How to complete this task | Find every line in the records below that contains "each", and copy it.

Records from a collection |
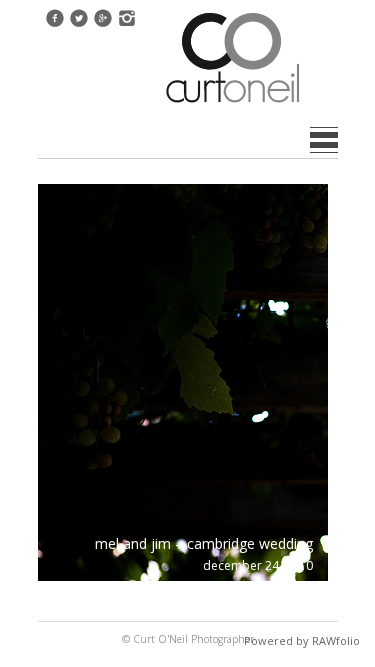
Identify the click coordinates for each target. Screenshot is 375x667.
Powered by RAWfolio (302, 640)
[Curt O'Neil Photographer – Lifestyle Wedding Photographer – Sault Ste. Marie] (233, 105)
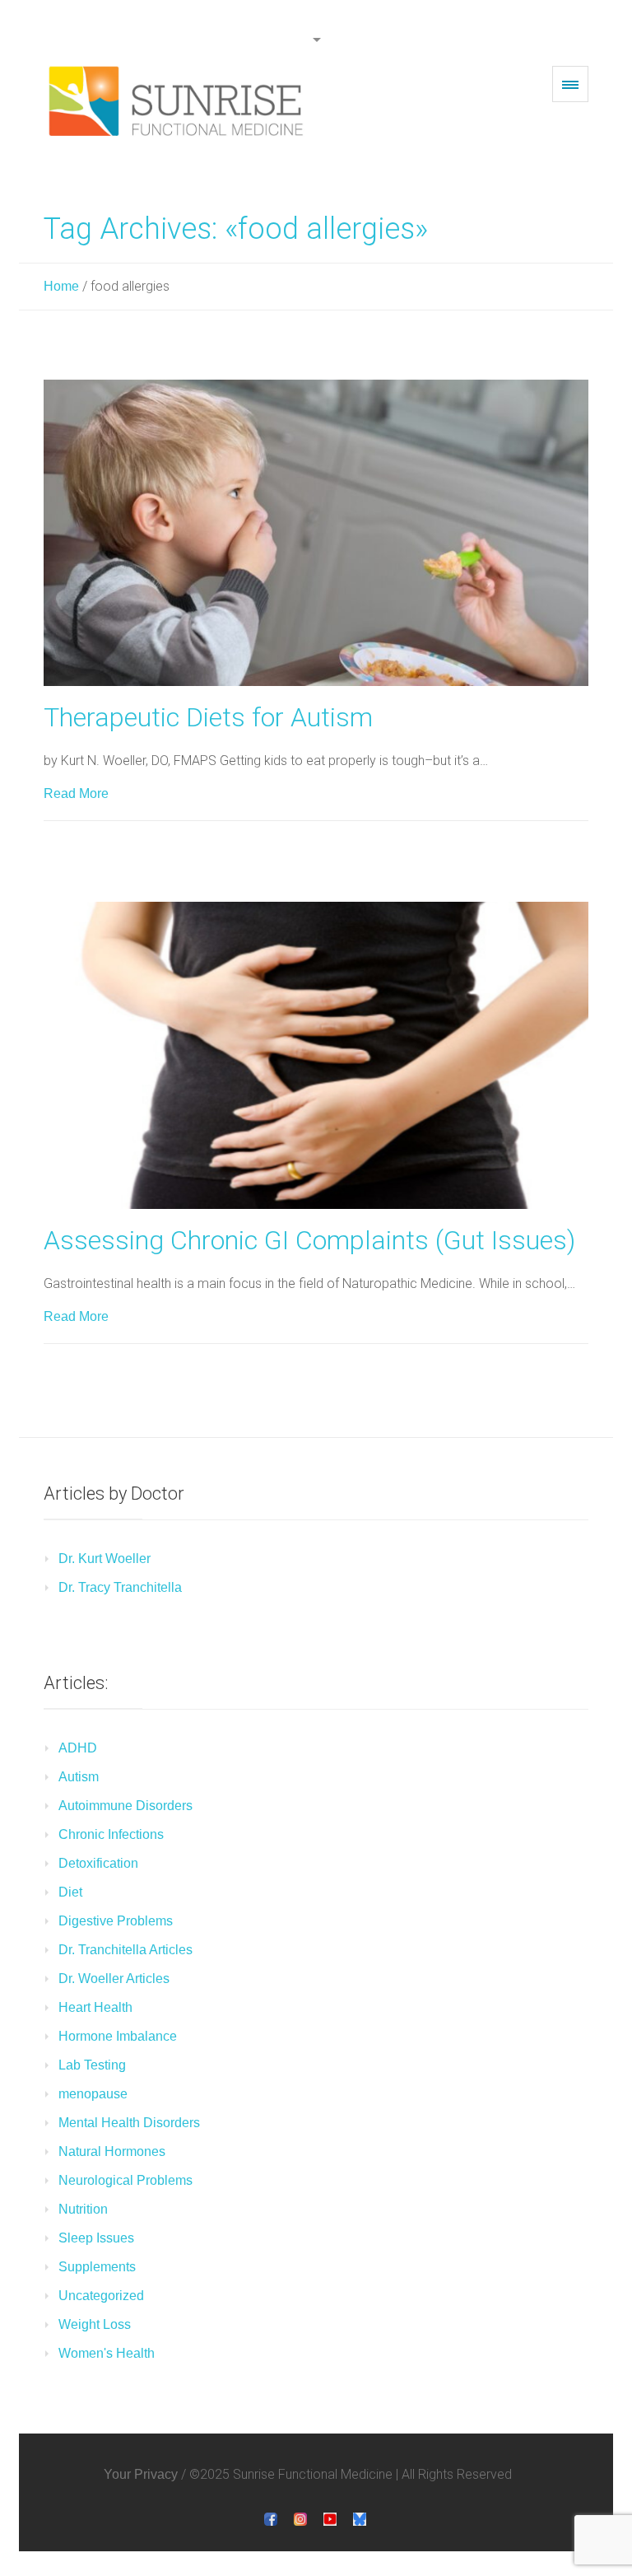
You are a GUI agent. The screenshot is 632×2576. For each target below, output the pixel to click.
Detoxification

Exercise output |
Identify the click coordinates for each target. Screenshot is 375x667.
You are a GUI agent. The screenshot is 632×2576. For each target below, output the pixel to click.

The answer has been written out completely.